Sağduyu Bilim ve KuşkuculukYüzyıllardır süregelen hakikat sorununun günümüze kadar olan süreçte geçirdiği
evrimlerin ve incelememizde de bolca kullandığımız üzere ödenen bedellerin neler olduğunu gördük. Bugün baktığımız yerden de bu savaşın bitmediğini ve doğru bilginin mümkünlüğü hakkında açıkça bir şey söyleyemediğimizi görüyoruz. Kolay da bitmeyecektir çünkü bilgi arayışının tamamlayıcısı kuşkudur. Her zaman ve her yerde (zamansal ve uzamsal)geçerli ve katiyen değişmeyecek olan bilgileri kabul etmemiz durumunda bilimin de hiçbir şey üretmediği sonucuna ulaşırız. Bu sonuç ise bilimi anlamsızlaştırır. Bilimsel gelişmeler mutlak bilginin olanaksızlığını her seferinde daha net göstermiştir. Karl Popper’ın yanlışlanabilirlik
ilkesinin de doğrulamanın bir alternatifi olarak düşünmekte bir sakınca görmüyorum. Çünkü yanlışlamanın da aynı şekilde gerekçelendirilmesi gerektiği gibi yaptığı inanç ayrımı da tatmin edici değildir. Popper’ın düşüncesinin bilimde kullanılabileceği bir dönemde ortaya atılmış olması bizleri bir çok şeyden mahrum bırakabilirdi. Onlarca doğrulayıcının bulunduğu bir kuramın tek bir yanlışlama ile çöpe atılması fikri bizleri bir adım öteye götüremezdi.
Üstelik kuşkucunun belirttiği sonsuz geri gidiş yanlışlanabilirlik ilkesi için de geçerlidir. Kuramı yanlışlayan gerekçenin açıklanması, açıklanırken yapılan açıklamanın da yine açıklanması gerekmektedir. Mantık için hiçbir şeyin doğrulanmasının mümkün olmadığını gördük. Aynı nedenler yanlışlama içinde geçerlidir.Bir kuramın doğru olup olmadığının bilinemeyeceğini savunan Popper, kuramların ancak biçimsel açıdan sınanabileceğini düşünüyordu. Biçimsel mantığa dayanılarak herhangi bir önermenin kesin olarak kanıtlanmasının ya da çürütülmesinin olanaklı olmadığını kabul ediyordu. Bu sorunu yöntemsel bir kararla ve inanç yardımıyla çözme kararı verdi. Bunun ne kadar tatmin edici olduğu ortadadır. Newton yasaları bugün hala kullanılmaktadır ve Popper’ın gözlükleriyle baktığımızda Newton’ın çoktan çöpe atılması gerekirdi.
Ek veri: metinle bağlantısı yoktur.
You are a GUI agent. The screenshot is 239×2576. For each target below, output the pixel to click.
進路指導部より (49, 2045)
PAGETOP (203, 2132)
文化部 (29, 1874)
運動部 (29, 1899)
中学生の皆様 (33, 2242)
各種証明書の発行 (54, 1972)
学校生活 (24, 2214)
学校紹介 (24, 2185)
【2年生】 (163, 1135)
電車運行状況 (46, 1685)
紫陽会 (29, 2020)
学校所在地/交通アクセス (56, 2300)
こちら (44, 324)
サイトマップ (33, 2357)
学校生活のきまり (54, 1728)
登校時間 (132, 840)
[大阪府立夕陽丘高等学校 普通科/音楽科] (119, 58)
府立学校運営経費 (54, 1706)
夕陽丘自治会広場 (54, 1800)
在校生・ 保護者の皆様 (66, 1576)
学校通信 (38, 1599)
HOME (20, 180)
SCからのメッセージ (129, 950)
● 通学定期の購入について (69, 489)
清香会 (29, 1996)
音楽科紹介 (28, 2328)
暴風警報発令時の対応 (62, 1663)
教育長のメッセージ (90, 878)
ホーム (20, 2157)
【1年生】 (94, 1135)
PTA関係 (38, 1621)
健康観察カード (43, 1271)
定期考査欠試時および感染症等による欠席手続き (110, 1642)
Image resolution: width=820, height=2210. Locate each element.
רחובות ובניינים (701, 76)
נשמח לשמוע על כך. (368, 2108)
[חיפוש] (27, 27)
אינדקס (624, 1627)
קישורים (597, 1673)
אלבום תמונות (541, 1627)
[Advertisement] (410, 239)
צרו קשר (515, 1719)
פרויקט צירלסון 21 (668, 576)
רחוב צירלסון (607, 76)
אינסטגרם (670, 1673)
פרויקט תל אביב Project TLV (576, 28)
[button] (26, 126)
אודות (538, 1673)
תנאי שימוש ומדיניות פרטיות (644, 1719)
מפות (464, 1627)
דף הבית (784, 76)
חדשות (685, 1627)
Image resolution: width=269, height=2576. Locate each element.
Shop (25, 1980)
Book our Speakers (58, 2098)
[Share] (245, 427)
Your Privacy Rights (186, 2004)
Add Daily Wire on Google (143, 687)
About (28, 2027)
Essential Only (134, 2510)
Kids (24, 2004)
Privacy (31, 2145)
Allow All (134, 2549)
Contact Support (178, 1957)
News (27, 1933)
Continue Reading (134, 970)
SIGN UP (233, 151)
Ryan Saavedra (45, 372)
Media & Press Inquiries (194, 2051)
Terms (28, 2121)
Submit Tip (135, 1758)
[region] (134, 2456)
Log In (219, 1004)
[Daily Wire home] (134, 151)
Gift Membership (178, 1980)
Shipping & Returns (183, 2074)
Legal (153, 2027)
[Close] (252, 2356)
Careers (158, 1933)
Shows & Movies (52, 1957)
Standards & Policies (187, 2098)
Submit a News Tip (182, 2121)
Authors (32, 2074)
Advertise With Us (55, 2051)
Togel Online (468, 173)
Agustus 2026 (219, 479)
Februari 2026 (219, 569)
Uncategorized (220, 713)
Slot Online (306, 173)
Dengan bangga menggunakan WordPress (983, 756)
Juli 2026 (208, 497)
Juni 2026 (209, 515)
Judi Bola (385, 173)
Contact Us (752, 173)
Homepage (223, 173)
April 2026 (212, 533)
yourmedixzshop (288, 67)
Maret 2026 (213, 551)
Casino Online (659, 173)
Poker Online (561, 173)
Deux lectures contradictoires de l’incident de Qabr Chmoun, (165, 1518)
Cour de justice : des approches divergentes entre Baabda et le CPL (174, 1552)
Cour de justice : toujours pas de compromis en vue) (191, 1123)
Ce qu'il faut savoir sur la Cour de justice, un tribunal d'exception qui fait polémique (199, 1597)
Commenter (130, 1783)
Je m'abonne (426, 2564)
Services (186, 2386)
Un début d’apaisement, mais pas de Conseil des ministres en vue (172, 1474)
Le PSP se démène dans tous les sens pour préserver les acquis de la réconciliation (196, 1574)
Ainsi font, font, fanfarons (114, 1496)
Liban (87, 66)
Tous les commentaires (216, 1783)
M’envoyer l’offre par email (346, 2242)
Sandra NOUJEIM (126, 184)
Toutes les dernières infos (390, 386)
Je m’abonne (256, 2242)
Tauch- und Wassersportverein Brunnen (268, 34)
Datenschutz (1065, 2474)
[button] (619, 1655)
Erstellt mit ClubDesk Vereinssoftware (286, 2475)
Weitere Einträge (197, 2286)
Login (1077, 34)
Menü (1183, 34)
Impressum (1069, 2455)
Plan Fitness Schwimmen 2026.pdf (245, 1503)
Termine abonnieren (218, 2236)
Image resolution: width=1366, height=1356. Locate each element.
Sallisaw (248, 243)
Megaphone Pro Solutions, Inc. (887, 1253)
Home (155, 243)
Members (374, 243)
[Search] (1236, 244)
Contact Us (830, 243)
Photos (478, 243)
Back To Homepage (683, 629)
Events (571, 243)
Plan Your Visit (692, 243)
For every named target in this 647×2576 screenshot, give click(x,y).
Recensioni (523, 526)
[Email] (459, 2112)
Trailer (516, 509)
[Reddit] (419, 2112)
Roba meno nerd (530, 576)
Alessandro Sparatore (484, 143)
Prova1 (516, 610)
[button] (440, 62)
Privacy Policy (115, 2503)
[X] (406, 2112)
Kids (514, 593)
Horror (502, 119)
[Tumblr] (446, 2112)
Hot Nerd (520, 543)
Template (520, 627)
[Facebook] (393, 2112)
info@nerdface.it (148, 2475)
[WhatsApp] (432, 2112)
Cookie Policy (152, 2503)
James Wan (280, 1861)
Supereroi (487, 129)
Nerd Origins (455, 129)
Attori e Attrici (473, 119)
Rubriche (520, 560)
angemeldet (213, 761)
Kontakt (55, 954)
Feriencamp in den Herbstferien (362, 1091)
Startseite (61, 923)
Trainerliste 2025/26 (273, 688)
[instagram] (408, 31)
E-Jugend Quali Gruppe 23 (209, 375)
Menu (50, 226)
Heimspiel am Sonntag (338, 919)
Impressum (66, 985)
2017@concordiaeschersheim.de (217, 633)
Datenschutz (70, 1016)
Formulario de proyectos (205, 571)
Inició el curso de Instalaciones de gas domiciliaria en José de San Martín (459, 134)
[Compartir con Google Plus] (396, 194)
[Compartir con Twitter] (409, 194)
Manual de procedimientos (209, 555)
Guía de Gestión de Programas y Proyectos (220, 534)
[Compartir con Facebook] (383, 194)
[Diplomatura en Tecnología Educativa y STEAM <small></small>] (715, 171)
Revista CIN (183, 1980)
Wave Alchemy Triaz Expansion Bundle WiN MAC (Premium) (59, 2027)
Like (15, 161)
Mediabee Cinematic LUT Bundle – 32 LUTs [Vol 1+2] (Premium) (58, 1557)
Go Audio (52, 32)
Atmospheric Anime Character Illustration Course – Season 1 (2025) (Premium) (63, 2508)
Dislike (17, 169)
Yani yanlışlanabilirlik pratikte çok da işe yarar bir yöntem değildir. Kısaca özetlemek gerekirse bu sonuç Popperci değildir ve düşünceleri aynı görüşü paylaşanlar tarafından revize edilmelidir çünkü yanlışlanabilirlik ilkesiyle elbette bir çok şeyin anlaşılabilir fakat tek ve kesin bilimsel bir yöntem olarak düşünülemez.